§ **SOURCE EXCERPT**
Start

Seven Databases in Seven Weeks, 2nd Edition

Wrap-Up

Neo4j is a top open source implementation of the (relatively rare) class of graph databases. Graph databases focus on the relationships between data, rather than the commonalities among values. Modeling graph data is simple. You just create nodes and relationships between them and optionally hang key-value pairs from them. Querying is as easy as declaring how to walk the graph from a starting node.

Neo4j’s Strengths

Neo4j is one of the finest examples of open source graph databases. Graph databases are perfect for unstructured data, in many ways even more so than document databases. Not only is Neo4j typeless and schemaless, but it puts no constraints on how data is related. It is, in the best sense, a free-for-all. Currently, Neo4j can support 34.4 billion nodes and 34.4 billion relationships, which is more than enough for most use cases. (Neo4j could hold more than 15 nodes for each of Facebook’s 2.2 billion users in a single graph.)

The Neo4j distributions provide several tools for fast lookups with Lucene, the Cypher querying language, and the REST interface. Beyond ease of use, Neo4j is fast. Unlike join operations in relational databases or map-reduce operations in other databases, graph traversals are constant time. Like data is only a node step away, rather than joining values in bulk and filtering the desired results, which is how most of the databases we’ve seen operate. It doesn’t matter how large the graph becomes; moving from node A to node B is always one step if they share a relationship. Finally, the Enterprise edition provides for highly available and high read-traffic sites by way of Neo4j HA.

Neo4j’s Weaknesses

Neo4j does have a few shortcomings. We found its choice of nomenclature (node rather than vertex and relationship rather than edge) to add complexity when communicating. Although HA is excellent at replication, it can only replicate a full graph to other servers. It cannot currently shard subgraphs, which still places a limit on graph size (though, to be fair, that limit measures in the tens of billions). Finally, if you are looking for a business-friendly open source license (like MIT), Neo4j may not be for you. Although the Community edition (everything we used in the first two days) is GPL, you’ll probably need to purchase a license if you want to run a production environment using the Enterprise tools (which includes HA and backups).

End

§ **DATA EXCERPT**

Start

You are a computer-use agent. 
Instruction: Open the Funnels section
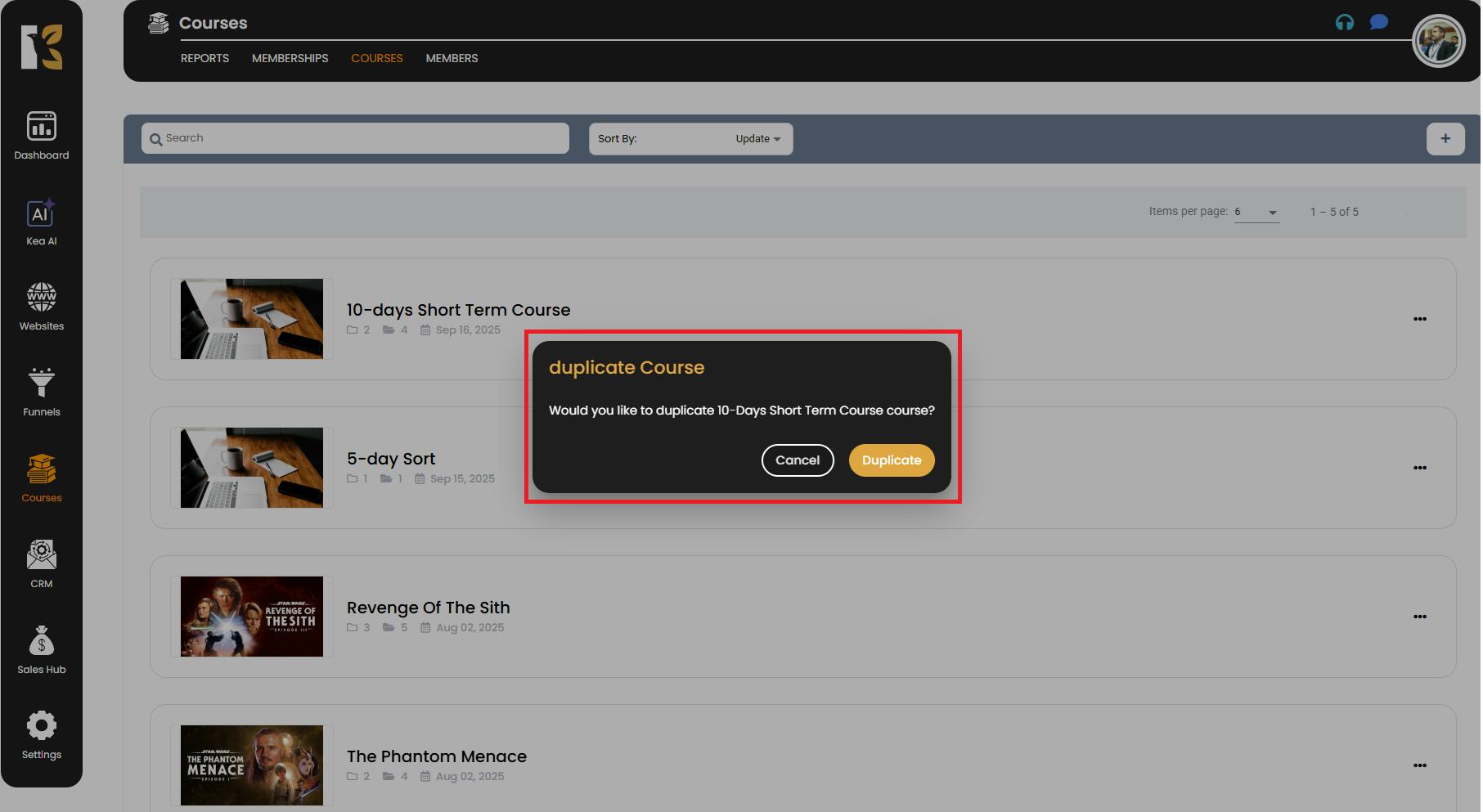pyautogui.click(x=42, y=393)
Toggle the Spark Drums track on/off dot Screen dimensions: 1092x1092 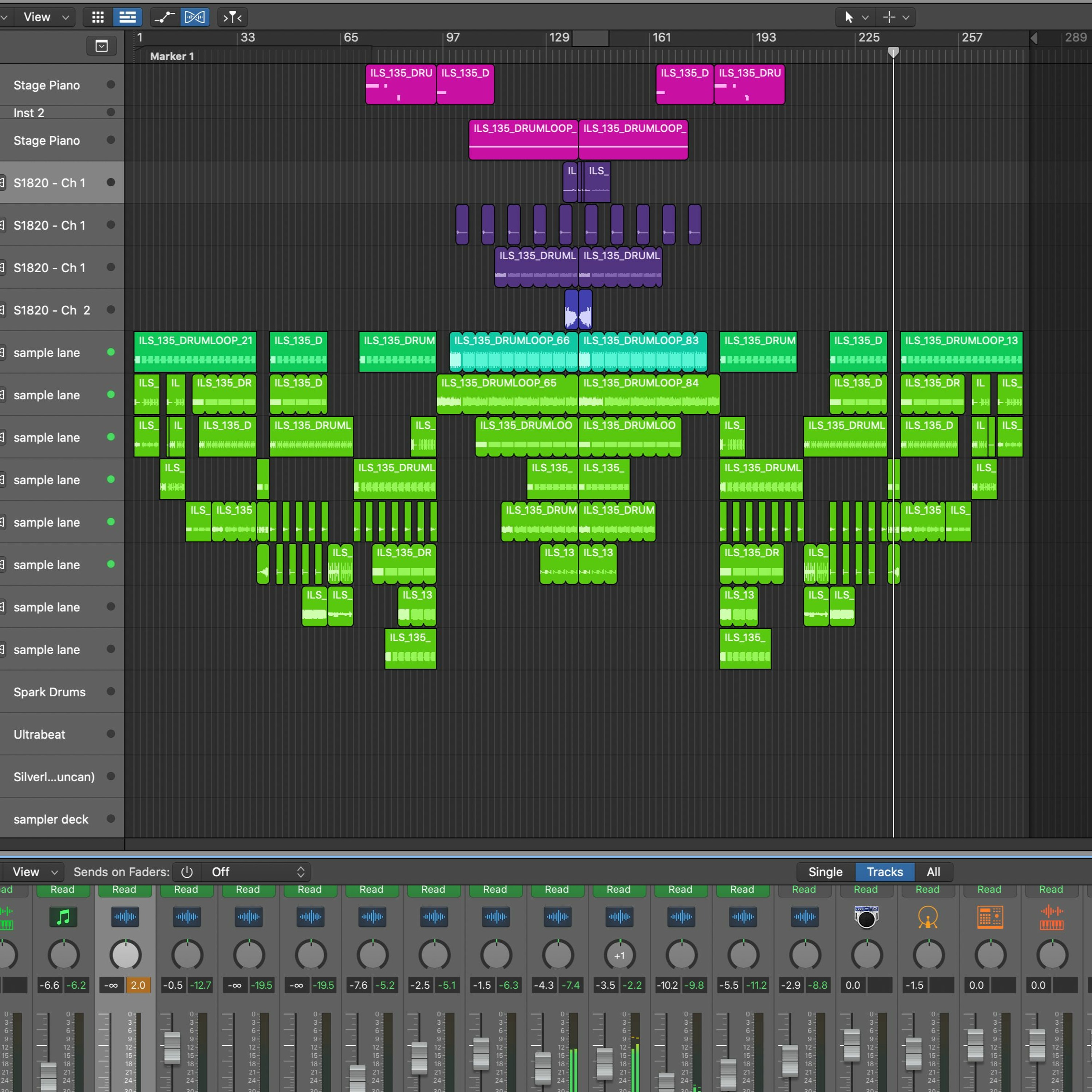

End

§ **YOUR INSTRUCTIONS**
Print the part of the Neo4j wrap-up from "Neo4j is a top" up to and including "a starting node.". Work only from the Neo4j wrap-up text.

§ **TASK ANSWER**
Neo4j is a top open source implementation of the (relatively rare) class of graph databases. Graph databases focus on the relationships between data, rather than the commonalities among values. Modeling graph data is simple. You just create nodes and relationships between them and optionally hang key-value pairs from them. Querying is as easy as declaring how to walk the graph from a starting node.